Once Packaide is installed, it can be used from within Python as per the following example.
# Example usage of Packaide
import packaide
# Shapes are provided in SVG format
shapes = """
<svg viewBox="0 0 432.13 593.04">
<rect width="100" height="50" />
<rect width="50" height="100" />
<ellipse rx="20" ry="20" />
</svg>
"""
# The target sheet / material is also represented as an SVG
# document. Shapes given on the sheet are interpreted as
# holes that must be avoided when placing new parts. In this
# case, a square in the upper-left-hand corner.
sheet = """
<svg width="300" height="300" viewBox="0 0 300 300">
<rect x="0" y="0" width="100" height="100" />
</svg>
"""
# Attempts to pack as many of the parts as possible.
result, placed, fails = packaide.pack(
[sheet], # A list of sheets (SVG documents)
shapes, # An SVG document containing the parts
tolerance = 2.5, # Discretization tolerance
offset = 5, # The offset distance around each shape (dilation)
partial_solution = True, # Whether to return a partial solution
rotations = 1, # The number of rotations of parts to try
persist = True # Cache results to speed up next run
)
# If partial_solution was False, then either every part is placed or none
# are. Otherwise, as many as possible are placed. placed and fails denote
# the number of parts that could be and could not be placed respectively
print("{} parts were placed. {} parts could not fit on the sheets".format(placed, fails))
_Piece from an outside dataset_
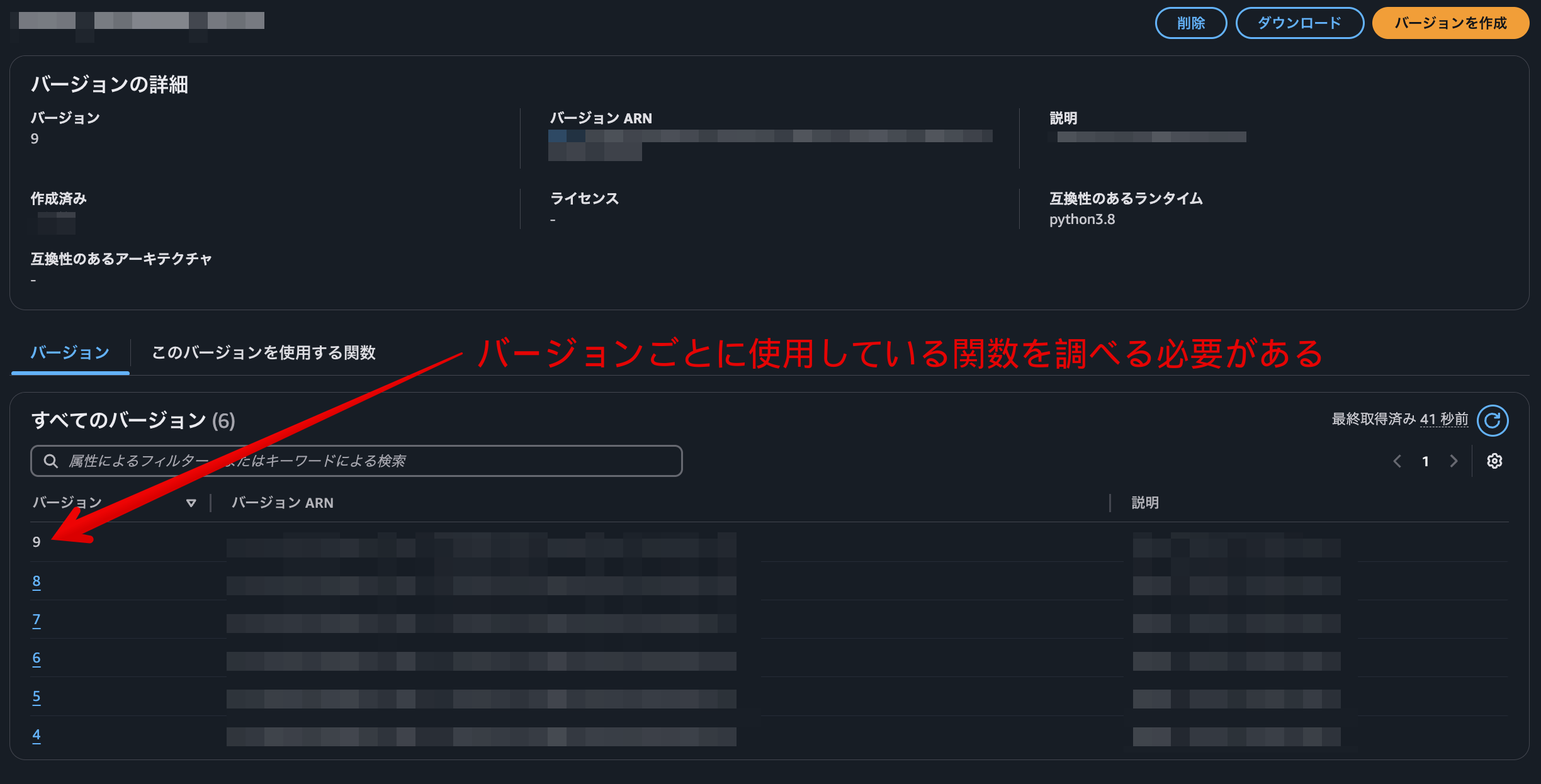Click the バージョン ARN column header
Image resolution: width=1541 pixels, height=784 pixels.
pyautogui.click(x=283, y=502)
# The results are given by a list of pairs (i, out), where
# i is the index of the sheet on which shapes were packed, and
# out is an SVG representation of the parts that are to be
# placed on that sheet.
for i, out in result:
with open('result_sheet_{}.svg'.format(i), 'w') as f_out:
f_out.write(out)
Note that the input shapes and sheets are all specified in SVG format. Packaide uses the robust SVGElements parser, so it should be able to handle most things you throw at it. All outputted shapes are converted into SVG Path elements. If you need to identify input shapes with output shapes, the class
, id
, and name
attributes are all preserved, so you can assign them in your input, and use them to determine which output shape corresponds to which input shape, if desired.
The pack
function takes, at minimum, a list of sheets represented as SVG documents, and a set of shapes represented by an SVG document. The following optional parameters can be tuned:
- tolerance: The tolerable error amount by which curves may be approximated by straight lines when simplifying the discretized shapes. Note that Packaide always dilates polygons after discretization to ensure that they are never underapproximations of the original shapes, as this could lead to overlap.
- offset: An additional amount by which to dilate each discretized polygon before packing them. This parameter can be used to guarantee some minimum distance between each placed polygon.
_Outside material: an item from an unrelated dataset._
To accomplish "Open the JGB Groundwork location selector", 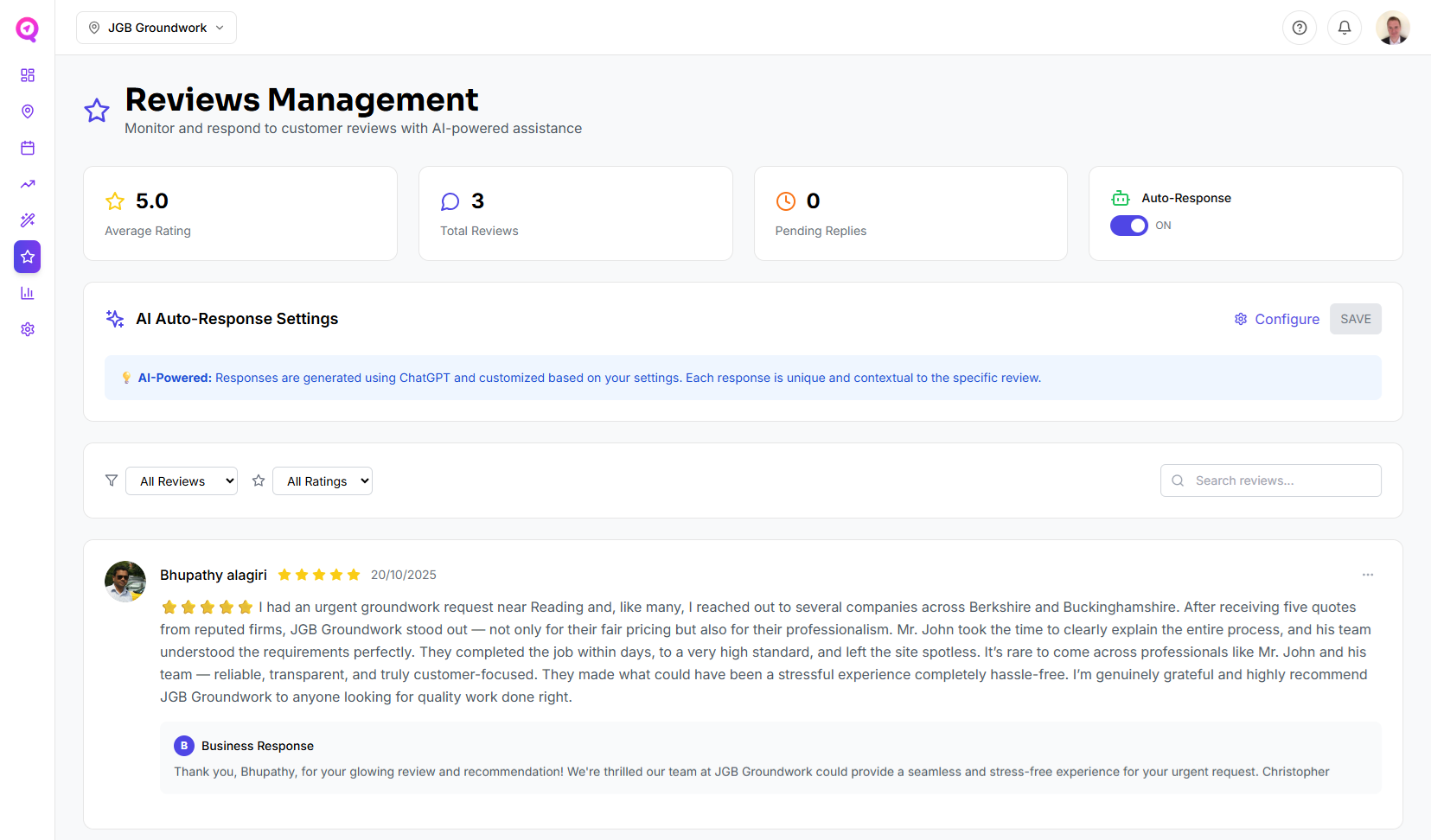I will pyautogui.click(x=156, y=27).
- partial_solution: If True, the result returned may contain only some of input shapes if not all of them would fit. If False, the solution will either contain all of the input shapes, or none of them at all if they can not all fit.
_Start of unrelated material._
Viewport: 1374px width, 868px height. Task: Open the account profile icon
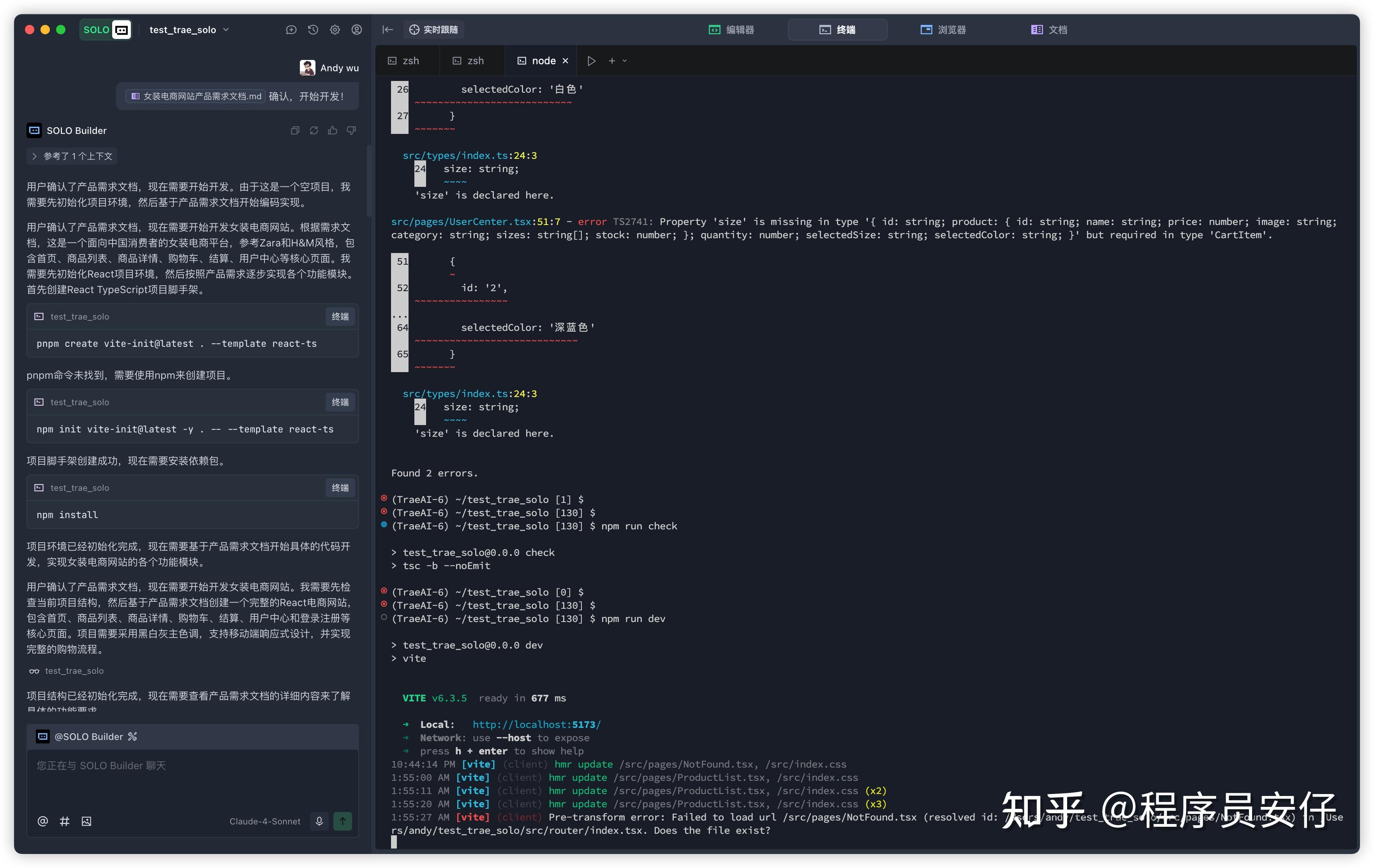point(357,30)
- rotations: The number of rotations to try for each part. Note that one rotation means the shapes original orientation is the only one considered. It does not mean one additional rotation. Additional rotations are spaced unformly from 0 to 360 degrees. E.g., using two rotations tries 0 degrees (no change), and a 180 degree rotation.
- persist: If True, some information from the computation will be cached and used to speed up future runs that contain some of the same shapes. This will use increasing amounts of memory. To control persistence more tightly and limit memory consumption, a
State
object can be passed to the additionalcustom_state
parameter, such that a computation given a particular state will reuse information from previous computations that used that same state.
To benchmark the library's performance after building it, you can write
make benchmarks
make plots
The first target executes a set of timing benchmarks that measures the speed of the packing on a set of input files with respect to the number of input shapes, both with and without persistence enabled. The second target takes the output of the first benchmarks and produces a plot of this data.